** BEGIN STORED ROWS **

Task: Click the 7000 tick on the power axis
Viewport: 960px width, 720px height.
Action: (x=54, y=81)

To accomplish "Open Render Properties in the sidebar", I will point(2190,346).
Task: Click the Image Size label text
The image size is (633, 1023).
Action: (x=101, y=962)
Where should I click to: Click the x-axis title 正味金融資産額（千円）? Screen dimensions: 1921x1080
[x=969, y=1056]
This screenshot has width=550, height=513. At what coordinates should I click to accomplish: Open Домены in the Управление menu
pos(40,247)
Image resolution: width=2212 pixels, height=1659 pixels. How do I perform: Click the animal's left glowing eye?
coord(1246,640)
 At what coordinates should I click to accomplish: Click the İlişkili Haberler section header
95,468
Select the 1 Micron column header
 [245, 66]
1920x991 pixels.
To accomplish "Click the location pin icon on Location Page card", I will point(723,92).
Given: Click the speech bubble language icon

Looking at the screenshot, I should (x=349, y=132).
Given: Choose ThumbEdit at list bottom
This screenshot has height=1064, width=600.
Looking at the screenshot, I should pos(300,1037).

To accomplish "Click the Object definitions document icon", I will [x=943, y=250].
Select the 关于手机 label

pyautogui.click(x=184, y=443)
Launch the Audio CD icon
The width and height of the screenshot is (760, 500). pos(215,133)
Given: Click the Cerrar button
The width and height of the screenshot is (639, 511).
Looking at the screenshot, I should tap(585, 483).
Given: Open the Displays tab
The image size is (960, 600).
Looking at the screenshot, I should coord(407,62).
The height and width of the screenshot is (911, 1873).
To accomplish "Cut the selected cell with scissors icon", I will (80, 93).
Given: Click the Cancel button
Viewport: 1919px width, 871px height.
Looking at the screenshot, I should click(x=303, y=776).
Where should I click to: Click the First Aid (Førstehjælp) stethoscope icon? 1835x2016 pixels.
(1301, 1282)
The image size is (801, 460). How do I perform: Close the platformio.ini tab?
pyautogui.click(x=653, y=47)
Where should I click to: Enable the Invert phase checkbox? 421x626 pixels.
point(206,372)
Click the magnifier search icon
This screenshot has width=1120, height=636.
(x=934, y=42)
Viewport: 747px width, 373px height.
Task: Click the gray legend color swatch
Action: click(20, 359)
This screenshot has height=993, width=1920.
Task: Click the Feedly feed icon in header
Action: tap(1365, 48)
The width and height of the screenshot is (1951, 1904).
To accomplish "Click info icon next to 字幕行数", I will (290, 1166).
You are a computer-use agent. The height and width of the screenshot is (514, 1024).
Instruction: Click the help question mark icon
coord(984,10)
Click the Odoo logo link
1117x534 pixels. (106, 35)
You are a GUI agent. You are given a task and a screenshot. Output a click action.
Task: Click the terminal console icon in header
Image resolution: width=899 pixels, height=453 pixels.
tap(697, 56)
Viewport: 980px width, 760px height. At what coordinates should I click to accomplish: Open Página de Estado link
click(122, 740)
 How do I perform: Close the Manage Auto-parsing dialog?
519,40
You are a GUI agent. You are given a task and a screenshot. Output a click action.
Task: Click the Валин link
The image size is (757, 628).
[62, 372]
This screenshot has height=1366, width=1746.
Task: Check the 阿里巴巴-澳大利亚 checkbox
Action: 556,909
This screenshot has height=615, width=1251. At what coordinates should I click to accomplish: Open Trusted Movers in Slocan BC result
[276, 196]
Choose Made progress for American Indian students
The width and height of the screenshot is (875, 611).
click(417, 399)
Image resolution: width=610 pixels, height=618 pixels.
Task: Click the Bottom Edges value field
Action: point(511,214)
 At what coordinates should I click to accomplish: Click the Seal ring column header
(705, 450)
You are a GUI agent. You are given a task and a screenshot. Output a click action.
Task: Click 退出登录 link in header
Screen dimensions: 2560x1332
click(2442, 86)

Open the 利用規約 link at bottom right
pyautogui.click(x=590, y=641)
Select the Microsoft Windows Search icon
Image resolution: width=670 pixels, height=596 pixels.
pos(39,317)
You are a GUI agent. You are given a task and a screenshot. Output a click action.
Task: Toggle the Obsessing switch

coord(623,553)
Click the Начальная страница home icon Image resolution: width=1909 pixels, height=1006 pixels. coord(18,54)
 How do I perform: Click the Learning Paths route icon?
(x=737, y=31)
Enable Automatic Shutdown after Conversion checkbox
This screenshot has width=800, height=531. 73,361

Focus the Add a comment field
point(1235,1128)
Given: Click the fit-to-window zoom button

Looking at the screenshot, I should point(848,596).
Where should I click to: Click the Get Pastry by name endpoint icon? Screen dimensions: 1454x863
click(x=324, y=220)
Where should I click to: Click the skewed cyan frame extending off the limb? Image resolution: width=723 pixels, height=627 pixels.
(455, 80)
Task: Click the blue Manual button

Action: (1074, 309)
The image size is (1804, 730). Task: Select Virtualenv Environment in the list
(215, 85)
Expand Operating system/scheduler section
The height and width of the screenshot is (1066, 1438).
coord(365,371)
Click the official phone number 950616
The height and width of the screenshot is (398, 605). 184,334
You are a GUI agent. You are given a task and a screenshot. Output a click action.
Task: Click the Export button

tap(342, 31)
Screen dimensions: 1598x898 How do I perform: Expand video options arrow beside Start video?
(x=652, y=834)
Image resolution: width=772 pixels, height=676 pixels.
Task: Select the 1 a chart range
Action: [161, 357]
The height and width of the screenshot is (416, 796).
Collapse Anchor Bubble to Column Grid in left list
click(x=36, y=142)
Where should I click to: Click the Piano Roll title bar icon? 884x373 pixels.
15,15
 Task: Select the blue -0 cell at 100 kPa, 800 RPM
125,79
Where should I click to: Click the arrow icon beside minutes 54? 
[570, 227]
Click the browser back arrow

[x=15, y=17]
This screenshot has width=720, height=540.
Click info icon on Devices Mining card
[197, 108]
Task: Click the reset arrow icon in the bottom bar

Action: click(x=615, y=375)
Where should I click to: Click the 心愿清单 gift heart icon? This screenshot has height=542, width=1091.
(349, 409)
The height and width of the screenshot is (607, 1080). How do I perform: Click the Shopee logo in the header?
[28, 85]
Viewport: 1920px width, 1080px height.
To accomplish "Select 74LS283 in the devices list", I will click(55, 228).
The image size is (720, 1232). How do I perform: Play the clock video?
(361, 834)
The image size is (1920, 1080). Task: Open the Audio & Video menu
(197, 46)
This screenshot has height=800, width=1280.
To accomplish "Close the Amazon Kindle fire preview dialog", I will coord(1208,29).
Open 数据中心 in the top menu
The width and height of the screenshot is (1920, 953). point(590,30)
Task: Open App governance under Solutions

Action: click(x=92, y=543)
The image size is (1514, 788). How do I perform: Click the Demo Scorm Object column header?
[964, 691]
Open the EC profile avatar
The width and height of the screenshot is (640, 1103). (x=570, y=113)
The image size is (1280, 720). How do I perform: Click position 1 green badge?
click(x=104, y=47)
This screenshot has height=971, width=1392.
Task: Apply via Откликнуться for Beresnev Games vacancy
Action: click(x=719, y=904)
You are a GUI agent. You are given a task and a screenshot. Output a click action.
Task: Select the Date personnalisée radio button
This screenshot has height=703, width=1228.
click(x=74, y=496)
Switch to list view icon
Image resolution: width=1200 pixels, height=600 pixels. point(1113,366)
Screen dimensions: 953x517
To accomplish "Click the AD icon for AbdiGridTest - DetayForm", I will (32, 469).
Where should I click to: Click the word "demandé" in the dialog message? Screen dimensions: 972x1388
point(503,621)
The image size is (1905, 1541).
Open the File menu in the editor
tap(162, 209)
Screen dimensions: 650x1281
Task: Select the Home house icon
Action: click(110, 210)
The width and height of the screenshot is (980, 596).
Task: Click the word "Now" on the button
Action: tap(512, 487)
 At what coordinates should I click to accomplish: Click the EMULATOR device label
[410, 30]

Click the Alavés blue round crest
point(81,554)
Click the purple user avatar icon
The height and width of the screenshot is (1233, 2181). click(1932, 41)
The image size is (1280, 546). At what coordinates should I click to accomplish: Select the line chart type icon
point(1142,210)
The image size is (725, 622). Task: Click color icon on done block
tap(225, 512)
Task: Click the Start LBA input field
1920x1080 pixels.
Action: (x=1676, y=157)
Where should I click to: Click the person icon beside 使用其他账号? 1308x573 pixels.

** END STORED ROWS **

▸ WHAT IS BEING ASKED: Repeat the lines above verbatim, starting with the line that contains "Focus the Add a comment field" and ending with the line that contains "click(x=324, y=220)", both included.

▸ ANSWER TO THE PROBLEM:
Focus the Add a comment field
point(1235,1128)
Given: Click the fit-to-window zoom button

Looking at the screenshot, I should point(848,596).
Where should I click to: Click the Get Pastry by name endpoint icon? Screen dimensions: 1454x863
click(x=324, y=220)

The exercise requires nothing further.